Partners HealthCare is the biggest employer in Massachusetts, and its flagship hospitals are world-renowned for their high-quality medical care and groundbreaking research.
But back home, among local political leaders, Partners has a target on its back.
As it defends its turf on Beacon Hill, the sprawling nonprofit organization has become the largest corporate spender on lobbying firms over the past year-and-a-half. During that time, Partners spent some $840,000 on outside lobbyists, including $303,000 in the first half of 2017, according to records kept by the Massachusetts secretary of state’s office.
“As the region’s largest health-care system and largest private employer, we have the responsibility to ensure that our patients, our caregivers, and our employees have a voice on important health-care issues that could impact them,” Partners spokesman Rich Copp said.
Boston-based Partners’ concerns include a series of political moves to control health-care costs by essentially imposing penalties on medical institutions that charge higher rates for their services. The two Partners flagship hospitals, Massachusetts General and Brigham and Women’s, have been particularly vulnerable.
In 2016, the health-care union SEIU Local 1199 pushed a ballot question that would have redistributed hospital revenues, a measure that could have cost Partners nearly $450 million a year. Intense political negotiations resulted in a compromise that dropped the ballot question in favor of establishing a legislative commission to study price variations among the state’s hospitals. That commission created more work for Partners’ lobbying team — and many other health-care players, for that matter — with a series of suggestions released in March to control costs and modify health plans.
Also in early 2017, Governor Charlie Baker proposed imposing price caps on the state’s most expensive hospitals, which could have cost Partners tens of millions of dollars in lost revenue. That provision was dropped during budget negotiations in the Legislature in the spring. But a similar concept emerged this fall when the state Senate leadership proposed a cost control bill that particularly targeted Mass. General and the Brigham.
The Senate passed a version earlier this month, but the House will not take up the issue until next year, all but ensuring more rounds of lobbying for Partners.
Paul Hattis, associate professor of public health at Tufts University School of Medicine, said it’s understandable that Partners would be a big spender on lobbyists, with those threats looming at the State House.
“That certainly creates some pressure for Partners to have to worry about legislative or regulatory changes that could impact their revenue flow,” Hattis said. “Their response to that is to invest in lobbying.”
Partners has a four-person, in-house government relations team led by Joe Alviani, who plans to retire at the end of this month. The in-house lobbyists also spend a significant amount of time working at the federal level, where funding related to the Affordable Care Act and the National Institutes of Health has come under attack.

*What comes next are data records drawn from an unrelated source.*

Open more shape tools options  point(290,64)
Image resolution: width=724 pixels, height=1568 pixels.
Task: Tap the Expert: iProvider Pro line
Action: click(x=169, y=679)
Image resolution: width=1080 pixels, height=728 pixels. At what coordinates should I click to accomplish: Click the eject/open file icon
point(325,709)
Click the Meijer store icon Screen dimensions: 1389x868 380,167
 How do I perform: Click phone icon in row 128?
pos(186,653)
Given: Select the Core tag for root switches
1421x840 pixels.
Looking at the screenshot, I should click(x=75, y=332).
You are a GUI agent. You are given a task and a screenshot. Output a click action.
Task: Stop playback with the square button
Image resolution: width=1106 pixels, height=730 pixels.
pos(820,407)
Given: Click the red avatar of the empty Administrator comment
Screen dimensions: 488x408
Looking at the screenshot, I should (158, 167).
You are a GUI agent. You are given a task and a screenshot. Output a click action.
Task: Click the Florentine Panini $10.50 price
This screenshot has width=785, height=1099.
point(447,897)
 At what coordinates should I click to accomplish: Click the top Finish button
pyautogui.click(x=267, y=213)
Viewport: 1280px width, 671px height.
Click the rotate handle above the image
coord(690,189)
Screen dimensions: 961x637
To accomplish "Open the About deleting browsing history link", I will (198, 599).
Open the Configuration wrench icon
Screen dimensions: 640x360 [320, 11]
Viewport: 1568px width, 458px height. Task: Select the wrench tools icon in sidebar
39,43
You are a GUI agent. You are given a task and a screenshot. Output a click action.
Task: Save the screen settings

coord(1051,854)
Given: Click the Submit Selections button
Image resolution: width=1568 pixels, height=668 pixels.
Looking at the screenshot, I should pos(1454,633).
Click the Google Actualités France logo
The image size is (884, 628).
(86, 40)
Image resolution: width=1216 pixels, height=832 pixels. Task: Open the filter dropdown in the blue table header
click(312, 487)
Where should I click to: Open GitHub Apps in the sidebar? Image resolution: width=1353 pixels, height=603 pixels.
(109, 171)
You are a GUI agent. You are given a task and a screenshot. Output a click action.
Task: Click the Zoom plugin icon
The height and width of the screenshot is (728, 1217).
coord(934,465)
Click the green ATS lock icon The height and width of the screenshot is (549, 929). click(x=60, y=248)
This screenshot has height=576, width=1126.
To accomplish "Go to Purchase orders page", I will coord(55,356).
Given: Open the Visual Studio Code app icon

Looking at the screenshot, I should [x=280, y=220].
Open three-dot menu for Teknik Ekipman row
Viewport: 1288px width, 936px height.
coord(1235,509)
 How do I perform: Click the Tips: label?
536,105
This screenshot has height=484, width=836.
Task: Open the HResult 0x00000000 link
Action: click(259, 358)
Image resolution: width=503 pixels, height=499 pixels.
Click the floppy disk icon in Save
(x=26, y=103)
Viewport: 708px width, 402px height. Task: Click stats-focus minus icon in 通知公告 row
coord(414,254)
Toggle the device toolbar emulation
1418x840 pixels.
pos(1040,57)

In Massachusetts, the team turns for help from three well-connected lobbyists: John Sasso, a former top political aide to Governor Michael Dukakis; Dennis A. Smith, a former top state official in the 1980s; and Henri Rauschenbach, whose previous career as a Republican state senator overlapped with Baker’s time as a top aide in the Weld and Cellucci administrations.
Lobbyist spending often reflects the most pressing issues before the Legislature and state regulators. Last year, for example, Spectra Energy was No. 2 behind Partners as it pursued plans for a big pipeline project.
Always a big issue on Beacon Hill, the increasing cost of medical care has made the current period of political debate especially fertile ground for lobbyists who focus on that field.
Close behind Partners in spending on outside lobbyists through the first half of 2017 are the Massachusetts Biotechnology Council and Steward Health Care.
The bill recently passed by the state Senate, for example, includes new requirements for the pharmaceutical industry — measures that would affect local biotech companies that make treatments with breathtaking prices. The Senate bill could also raise rates at lower-cost hospitals.
So it’s probably not surprising that the largest spenders in the state on lobbying, when in-house staffers are factored into the equation, are the Massachusetts Health & Hospital Association and the Massachusetts Association of Health Plans. The hospital group has seven lobbyists on staff and the insurance group has nine, helping both organizations to spend more on Beacon Hill than Partners in the first half of this year.
“Our legislative and regulatory activities are commensurate with the number of issues we’re dealing with,” said Eric Linzer, executive vice president at the health insurers’ group. “Obviously, over the last couple of years, there’s been a lot of activity.”